However production finally kicked into gear in 2022 with Seven announcing its big-name judging lineup led by US crooner Harry Connick Jr, pop singer/songwriter Meghan Trainor and Aussie combo Amy Shark and Kyle Sandilands.
While the show was flagged as one of Seven's big prime-time hopes of 2023 and bravely pitted against MAFS, the shows failure to ignite the ratings has seen the internal finger-pointing begin.
'It's just not resonating with viewers.... proof that throwing money at a format, no matter how reliable it has been in the past, doesn't always work,' a network insider told Daily Mail Australia.
'You could argue it is the lack of chemistry with the judges or that the standard of performances are just not good enough.
'All of those things could contribute.
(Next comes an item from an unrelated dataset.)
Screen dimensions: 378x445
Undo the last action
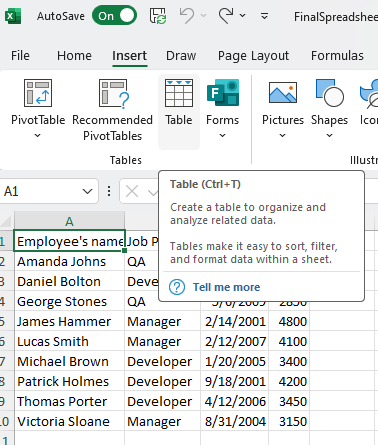(x=187, y=16)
Either way, two weeks in and it's a dog.'
It's understood the reboot was a passion project of sorts for Seven's chief executive James Warburton who declared the show crucial to its core 16-39-year demographic.
Warburton admitted back in November 2022 that the network had 'big expectations' for the show after forking out huge dollars for the format after Ten first aired it back in 2005.
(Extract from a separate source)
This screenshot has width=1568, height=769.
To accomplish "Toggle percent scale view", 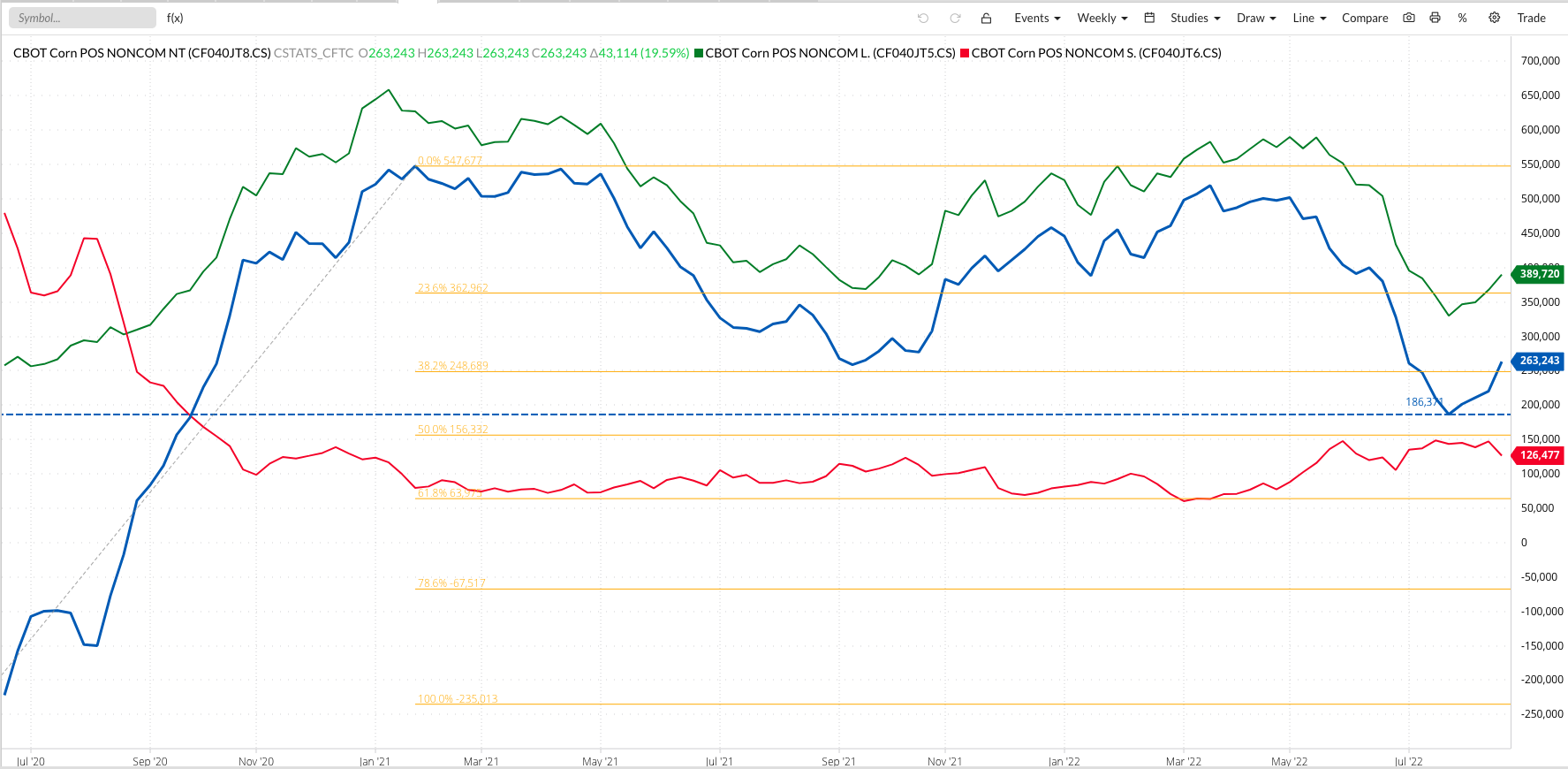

'Certainly from a publicity point of view and an awareness point of view, we're going into (quarter one) with the best awareness of a show (Australian Idol) that we've ever had,' he told The Australian.
'We have big expectations.'
Idol's new 2023 'all-white' judging panel also drew criticism, with fans and media observers slamming the new line-up's lack of diversity.
Another major factor working against Seven and Idol, says one media analyst, is Nine's Australian Open coverage which preceded the debut of MAFS on January 31 and bombarded viewers with enticing promos of the 'live experiment' smash hit.
'When Seven had the Australian Open rights they did the same thing with My Kitchen Rules and it rated its head off,' says prominent media buyer Ian Warner.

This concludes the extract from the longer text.